Below is a listing with pictures. Repeat exactly the lines starting at the one holding "The width and" and going on through the one holding "Image resolution: width=781", and leave every picture out.

***** RECORDS FOR THE EXERCISE *****

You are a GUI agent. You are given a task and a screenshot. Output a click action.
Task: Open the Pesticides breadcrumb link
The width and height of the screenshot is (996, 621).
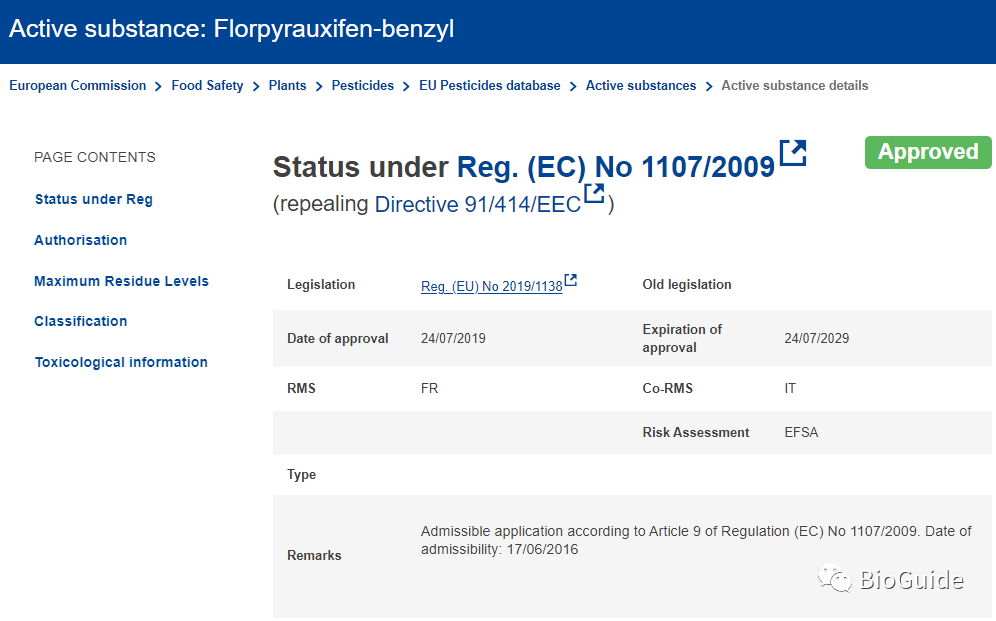(363, 86)
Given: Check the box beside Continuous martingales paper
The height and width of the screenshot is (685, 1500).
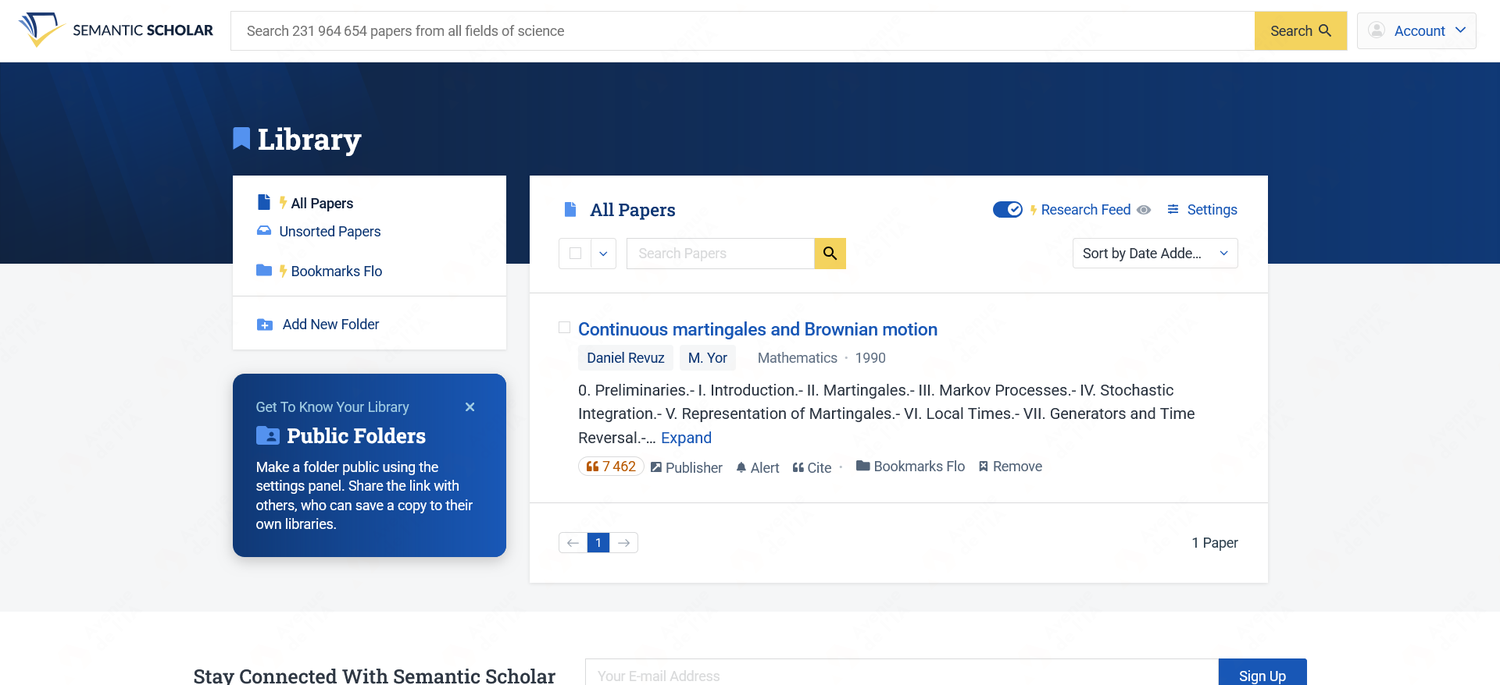Looking at the screenshot, I should 564,328.
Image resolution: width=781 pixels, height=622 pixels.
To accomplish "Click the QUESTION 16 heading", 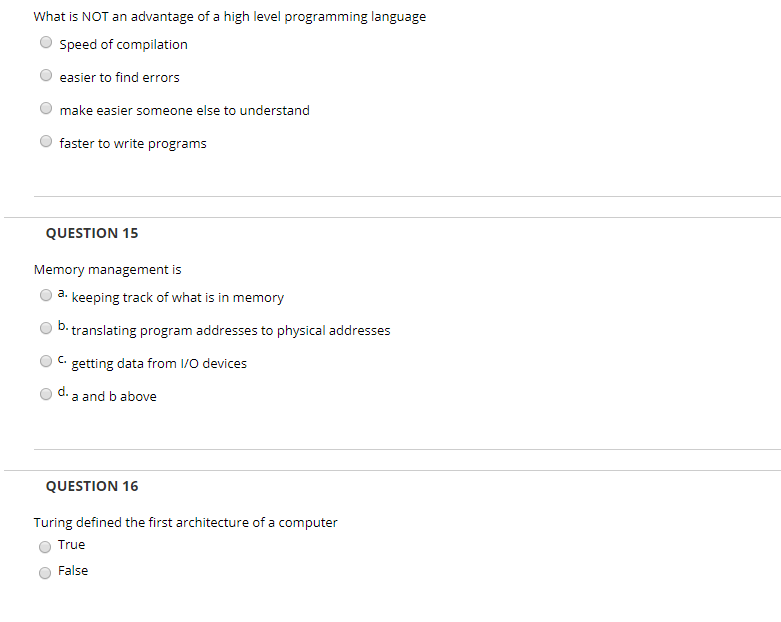I will (92, 486).

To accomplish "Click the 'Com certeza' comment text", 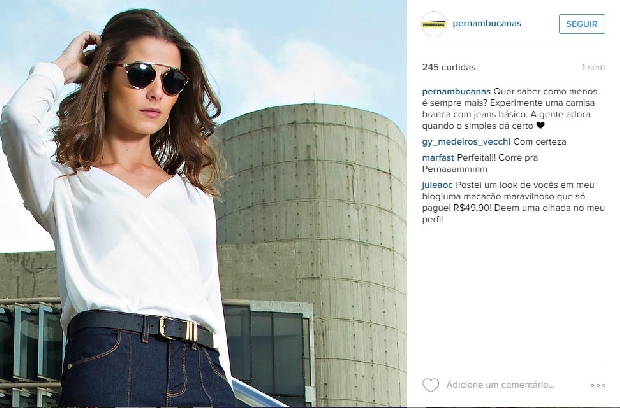I will pos(540,142).
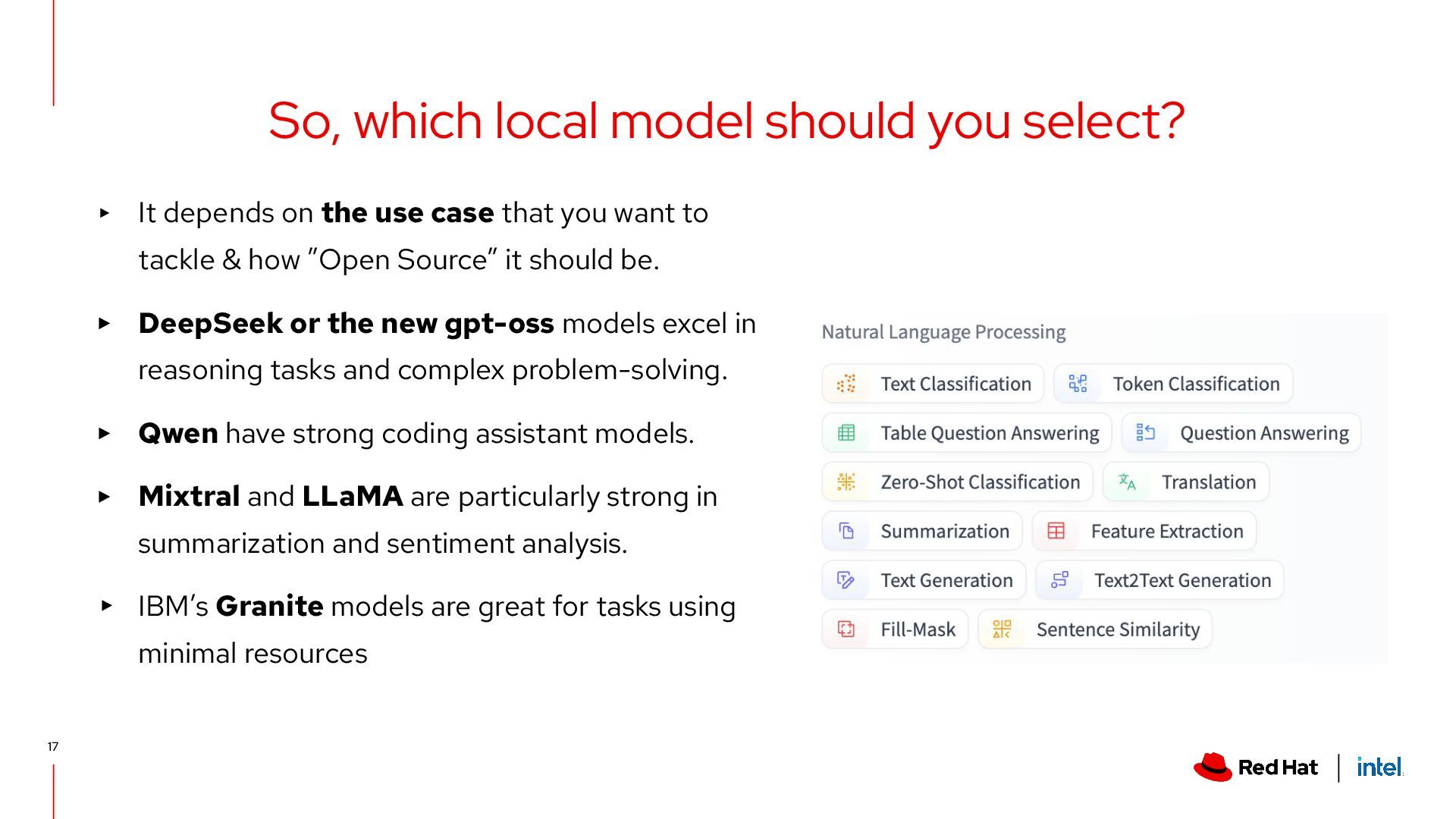1456x819 pixels.
Task: Select the Text2Text Generation tag
Action: pos(1159,581)
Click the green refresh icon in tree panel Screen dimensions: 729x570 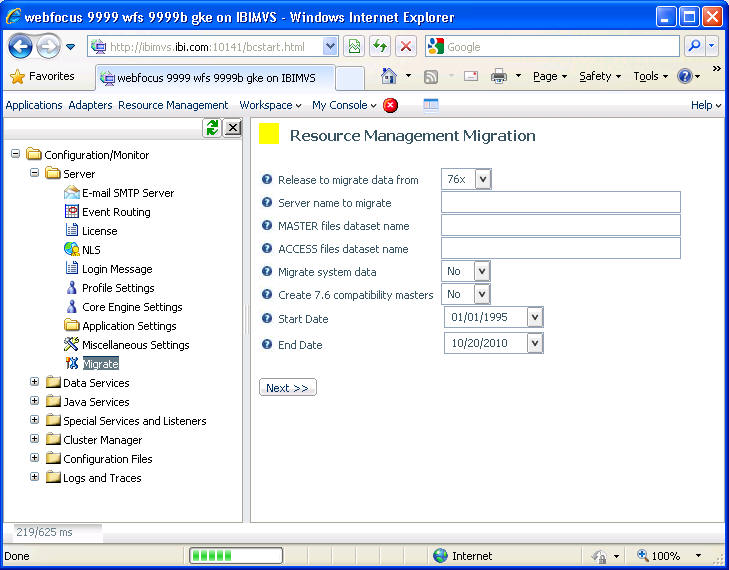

*****

■ **REPLY**
The width and height of the screenshot is (996, 621).
(363, 86)
Given: Check the box beside Continuous martingales paper
The height and width of the screenshot is (685, 1500).
Looking at the screenshot, I should 564,328.
Image resolution: width=781 pixels, height=622 pixels.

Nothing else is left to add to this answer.